Home security measures come in second place, followed by redecorating in third, both perceived to add twice as much to the value of the house as their initial outlay cost.
Garden improvements, the home improvement owners have spent the least amount of money on during the last 12 months (£857) is ranked in fourth place, whereas a loft conversion comes in fifth.
The average spend on home improvements carried out over the last 12 months is £5344. The average value perceived to be added to a property as a result of these home improvements is £6466, with an average return on investment of 120%.
Home improvements that respondents perceived not to recoup the actual outlay cost were laminate flooring, new carpets, improvements to the central heating system, new windows and double glazing and new fitted bedrooms.

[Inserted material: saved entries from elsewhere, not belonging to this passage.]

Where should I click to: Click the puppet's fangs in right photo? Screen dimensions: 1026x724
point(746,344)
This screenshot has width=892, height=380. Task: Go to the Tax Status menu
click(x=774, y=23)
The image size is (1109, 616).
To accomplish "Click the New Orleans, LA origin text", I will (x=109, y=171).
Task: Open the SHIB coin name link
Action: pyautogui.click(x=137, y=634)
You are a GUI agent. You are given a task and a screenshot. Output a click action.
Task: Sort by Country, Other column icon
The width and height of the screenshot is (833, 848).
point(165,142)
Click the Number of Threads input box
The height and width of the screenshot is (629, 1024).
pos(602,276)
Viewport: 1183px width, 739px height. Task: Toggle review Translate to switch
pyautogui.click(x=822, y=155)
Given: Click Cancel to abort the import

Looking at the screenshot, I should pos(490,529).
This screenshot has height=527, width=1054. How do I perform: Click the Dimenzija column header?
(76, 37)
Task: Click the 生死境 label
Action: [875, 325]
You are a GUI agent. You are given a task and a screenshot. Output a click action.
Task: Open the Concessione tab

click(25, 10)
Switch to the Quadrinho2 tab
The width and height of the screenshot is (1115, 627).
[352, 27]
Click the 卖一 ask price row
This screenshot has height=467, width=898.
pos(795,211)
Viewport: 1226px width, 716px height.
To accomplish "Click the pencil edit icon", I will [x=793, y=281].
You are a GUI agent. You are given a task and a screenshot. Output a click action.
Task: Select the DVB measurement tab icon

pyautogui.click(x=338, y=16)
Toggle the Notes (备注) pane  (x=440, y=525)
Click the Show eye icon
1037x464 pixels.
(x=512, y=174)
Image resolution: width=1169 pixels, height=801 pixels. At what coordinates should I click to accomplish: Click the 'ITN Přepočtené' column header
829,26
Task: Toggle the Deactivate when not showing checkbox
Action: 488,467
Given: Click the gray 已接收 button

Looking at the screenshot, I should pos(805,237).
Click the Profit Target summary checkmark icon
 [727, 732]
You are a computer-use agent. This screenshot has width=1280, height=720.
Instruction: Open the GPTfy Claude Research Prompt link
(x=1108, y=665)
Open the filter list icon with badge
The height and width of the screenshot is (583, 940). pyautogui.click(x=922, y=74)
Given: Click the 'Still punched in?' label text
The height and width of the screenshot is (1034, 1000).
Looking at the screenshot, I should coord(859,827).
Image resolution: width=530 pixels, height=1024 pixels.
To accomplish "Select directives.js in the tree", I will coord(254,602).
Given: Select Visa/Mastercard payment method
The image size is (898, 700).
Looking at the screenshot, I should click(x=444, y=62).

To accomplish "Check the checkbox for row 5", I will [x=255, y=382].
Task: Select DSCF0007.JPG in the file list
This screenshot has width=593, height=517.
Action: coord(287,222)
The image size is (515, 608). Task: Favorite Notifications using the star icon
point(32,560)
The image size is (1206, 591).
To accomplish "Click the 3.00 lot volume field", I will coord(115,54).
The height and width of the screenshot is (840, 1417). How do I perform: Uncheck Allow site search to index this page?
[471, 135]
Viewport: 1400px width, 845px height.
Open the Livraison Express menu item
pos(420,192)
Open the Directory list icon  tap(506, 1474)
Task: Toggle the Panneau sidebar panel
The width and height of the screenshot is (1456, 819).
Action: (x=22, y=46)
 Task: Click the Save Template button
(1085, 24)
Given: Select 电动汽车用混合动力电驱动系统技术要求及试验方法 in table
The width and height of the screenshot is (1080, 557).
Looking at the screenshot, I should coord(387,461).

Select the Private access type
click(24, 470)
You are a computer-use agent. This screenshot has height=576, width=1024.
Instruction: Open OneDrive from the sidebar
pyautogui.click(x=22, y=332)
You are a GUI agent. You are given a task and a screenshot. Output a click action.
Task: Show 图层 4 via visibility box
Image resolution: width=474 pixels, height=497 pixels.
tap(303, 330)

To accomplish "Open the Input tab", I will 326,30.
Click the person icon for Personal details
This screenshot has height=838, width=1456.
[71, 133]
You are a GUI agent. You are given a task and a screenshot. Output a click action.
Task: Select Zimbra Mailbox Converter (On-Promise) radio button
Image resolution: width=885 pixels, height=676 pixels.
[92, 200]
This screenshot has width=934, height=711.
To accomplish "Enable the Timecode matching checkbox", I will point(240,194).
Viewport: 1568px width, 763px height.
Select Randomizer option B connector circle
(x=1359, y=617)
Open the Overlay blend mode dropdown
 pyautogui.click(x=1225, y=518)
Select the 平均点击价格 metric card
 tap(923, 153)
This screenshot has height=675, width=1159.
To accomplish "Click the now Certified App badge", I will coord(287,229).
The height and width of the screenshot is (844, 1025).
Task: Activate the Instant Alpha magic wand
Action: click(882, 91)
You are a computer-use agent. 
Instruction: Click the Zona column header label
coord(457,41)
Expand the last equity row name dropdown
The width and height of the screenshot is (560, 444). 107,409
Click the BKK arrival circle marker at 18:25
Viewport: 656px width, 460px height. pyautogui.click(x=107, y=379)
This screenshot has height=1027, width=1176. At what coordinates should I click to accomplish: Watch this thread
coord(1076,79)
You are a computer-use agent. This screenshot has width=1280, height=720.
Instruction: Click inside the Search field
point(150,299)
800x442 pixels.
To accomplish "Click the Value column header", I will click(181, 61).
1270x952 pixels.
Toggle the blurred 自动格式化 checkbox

In addition, although an extension or an extra room is perceived to add the most monetary value to a home at £25,590, it is also the home improvement people are willing to pay the most money for (£19,922.)
Therefore, it did not fall within the top five home improvements showing the best return on investment.
Stephen Noakes, commercial director at Lloyds Banking Group said: "This research has shown that it is often the low cost, straightforward home improvements that are perceived to add the most monetary value to a home. These can be simply carried out at minimum expense and without the need for specialised tools or materials.
"Energy efficiency measures may not only entice the ‘green’ buyer, but will also help to reduce heating bills and improve a home’s energy efficiency, a report on which is part of the Home Information Pack."